> WHAT TO DO:
Give back, exactly and with nothing added, the lines that run from the one containing "The width and height of the screenshot is (718, 403)." to the final line below.
*** DATASET EXCERPTS Section Begins ***
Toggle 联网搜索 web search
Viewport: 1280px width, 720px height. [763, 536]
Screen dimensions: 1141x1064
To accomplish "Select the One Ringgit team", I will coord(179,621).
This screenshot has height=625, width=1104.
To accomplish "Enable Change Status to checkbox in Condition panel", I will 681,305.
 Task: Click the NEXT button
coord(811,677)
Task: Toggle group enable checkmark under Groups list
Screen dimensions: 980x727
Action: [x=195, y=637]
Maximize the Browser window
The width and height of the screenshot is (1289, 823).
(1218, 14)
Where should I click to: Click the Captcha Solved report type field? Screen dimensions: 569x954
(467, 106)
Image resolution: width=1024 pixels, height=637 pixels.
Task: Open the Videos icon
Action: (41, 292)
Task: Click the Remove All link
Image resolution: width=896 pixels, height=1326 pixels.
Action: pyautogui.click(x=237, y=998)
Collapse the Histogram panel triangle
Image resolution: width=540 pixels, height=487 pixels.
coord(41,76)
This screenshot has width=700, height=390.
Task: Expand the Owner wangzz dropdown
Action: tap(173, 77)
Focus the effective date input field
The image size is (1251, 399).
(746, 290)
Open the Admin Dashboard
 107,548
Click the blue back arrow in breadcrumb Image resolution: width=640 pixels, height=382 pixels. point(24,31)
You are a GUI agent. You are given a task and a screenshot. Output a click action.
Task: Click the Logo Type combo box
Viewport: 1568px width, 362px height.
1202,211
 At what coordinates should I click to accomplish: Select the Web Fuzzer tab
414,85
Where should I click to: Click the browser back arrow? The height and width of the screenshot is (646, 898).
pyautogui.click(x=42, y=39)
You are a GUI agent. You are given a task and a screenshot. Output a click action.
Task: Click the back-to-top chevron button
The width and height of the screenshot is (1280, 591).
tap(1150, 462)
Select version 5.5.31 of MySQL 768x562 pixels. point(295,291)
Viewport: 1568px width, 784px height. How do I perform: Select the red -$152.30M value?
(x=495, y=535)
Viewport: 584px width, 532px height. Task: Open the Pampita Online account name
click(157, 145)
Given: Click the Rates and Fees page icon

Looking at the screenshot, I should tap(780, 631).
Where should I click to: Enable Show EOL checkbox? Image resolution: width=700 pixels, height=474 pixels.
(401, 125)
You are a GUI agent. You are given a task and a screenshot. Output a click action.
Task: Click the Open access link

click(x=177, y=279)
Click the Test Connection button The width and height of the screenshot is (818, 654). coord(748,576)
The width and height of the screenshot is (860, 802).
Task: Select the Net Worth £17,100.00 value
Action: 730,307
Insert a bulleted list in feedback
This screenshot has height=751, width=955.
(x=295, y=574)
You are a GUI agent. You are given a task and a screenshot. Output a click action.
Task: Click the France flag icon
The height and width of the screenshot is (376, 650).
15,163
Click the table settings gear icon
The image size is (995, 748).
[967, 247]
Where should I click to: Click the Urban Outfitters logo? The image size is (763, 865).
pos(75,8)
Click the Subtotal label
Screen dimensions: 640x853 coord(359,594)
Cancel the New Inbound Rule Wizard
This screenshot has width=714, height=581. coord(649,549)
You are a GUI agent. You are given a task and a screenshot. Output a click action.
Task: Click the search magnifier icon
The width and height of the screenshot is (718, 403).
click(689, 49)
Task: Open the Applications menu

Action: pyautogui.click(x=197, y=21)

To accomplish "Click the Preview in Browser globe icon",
*** DATASET EXCERPTS Section Ends ***
> RESULT:
The width and height of the screenshot is (718, 403).
click(689, 49)
Task: Open the Applications menu

Action: pyautogui.click(x=197, y=21)

To accomplish "Click the Preview in Browser globe icon",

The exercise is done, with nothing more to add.